Sejarah Pengujian UU
Irfan juga menuturkan sejarah pengujian UU pertama kali di dunia lewat Kasus Marbury vs Madison (1803). Kasus ini diawali dengan lengsernya Presiden Amerika Serikat, John Adams diganti dengan Thomas Jefferson pada 1800. Sebelum lengser John Adams mengangkat orang-orang dekat menjadi pejabat, termasuk menjadi hakim. Setelah ditandatangani, SK pengangkatan itu tidak sempat disampaikan kepada para pejabat yang bersangkutan karena John Adams keburu lengser.
Presiden terpilih Thomas Jefferson menolak memberikan salinan SK pengangkatan itu kepada para pejabat yang bersangkutan. Hal ini menimbulkan protes, salah satunya William Marbury karena merasa SK pengangkatan dirinya sudah disetujui Senat. Marbury mengadu ke Mahkamah Agung Amerika Serikat. Putusan Mahkamah Agung Amerika Serikat akhirnya menolak gugatan Marbury, namun dari kasus itulah judicial review muncul.
Pada pertemuan itu Irfan juga menerangkan sejarah singkat pengujian Undang-Undang di Indonesia sejak masa kemerdekaan. Moh. Yamin dalam Badan Penyelidik Usaha Persiapan Kemerdekaan (BPUPK) mengusulkan Balai Agung perlu diberi wewenang untuk membanding Undang-Undang. Namun Soepomo tidak setuju karena Undang-Undang Dasar (UUD) yang disusun tidak menganut sistem trias politica.
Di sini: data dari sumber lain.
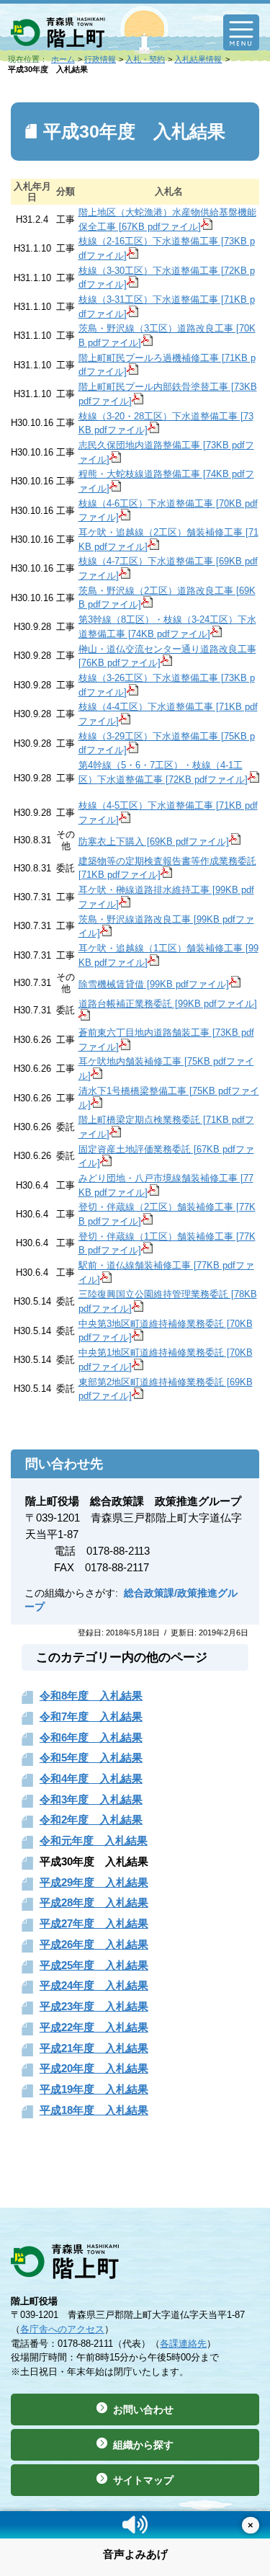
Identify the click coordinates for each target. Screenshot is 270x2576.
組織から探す (143, 2445)
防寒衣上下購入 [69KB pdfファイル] (153, 841)
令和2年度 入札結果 (91, 1819)
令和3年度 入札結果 (91, 1799)
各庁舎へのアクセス (62, 2329)
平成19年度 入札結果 (94, 2089)
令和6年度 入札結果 (91, 1737)
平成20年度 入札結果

Bertahun-tahun kemudian, pasca reformasi, terjadi amandemen UUD 1945. Soal pengujian undang-undang kembali diusulkan, hingga dibentuknya Mahkamah Konstitusi Republik Indonesia (MKRI) pada 13 Agustus 2003. Dalam perkembangannya, MKRI memilliki kewenangan menguji undang-undang terhadap UUD, memutus sengketa kewenangan lembaga negara yang kewenangannya diberikan oleh UUD, memutus pembubaran partai politik dan memutus perselisihan tentang hasil pemilihan umum, serta wajib memberikan putusan atas pendapat DPR mengenai dugaan pelanggaran oleh Presiden dan atau Wakil Presiden menurut UUD.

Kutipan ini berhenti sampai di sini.